Agricultural products spend weeks and sometimes months before getting to the port because of the gridlock at Apapa port, according to exporters.
They said when the goods eventually got to their destination, they could be returned if found not be fresh.
Export is also said to be inhibited by the high cost of crops in the local market.
An expert in the export value chain and director at the African Centre for Supply Chain, Mr Obiora Madu, said, “The local commodity prices are higher than the prices of the crops at the international market.”
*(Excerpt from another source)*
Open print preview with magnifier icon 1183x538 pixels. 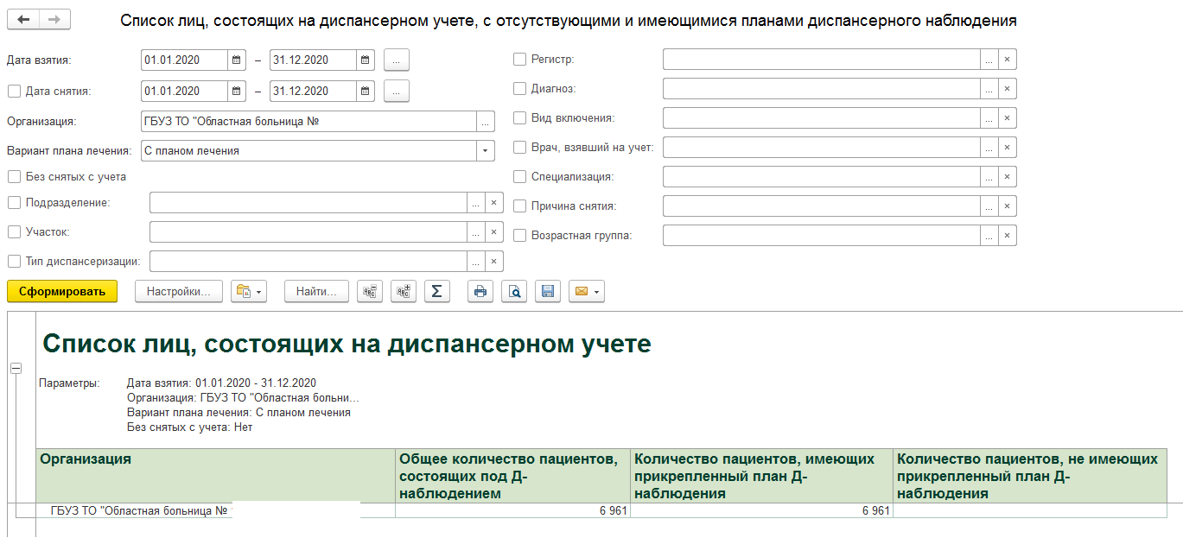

He added, “The environment is still not friendly. Access to finance is still a problem. The export stimulation fund that was unveiled by the Central Bank of Nigeria three years ago, no stakeholder has been able to access it. Logistics costs are still very high and there are challenges involving movement of goods from the ports. Transporting goods from China to Nigeria is faster than transporting goods within Nigeria.”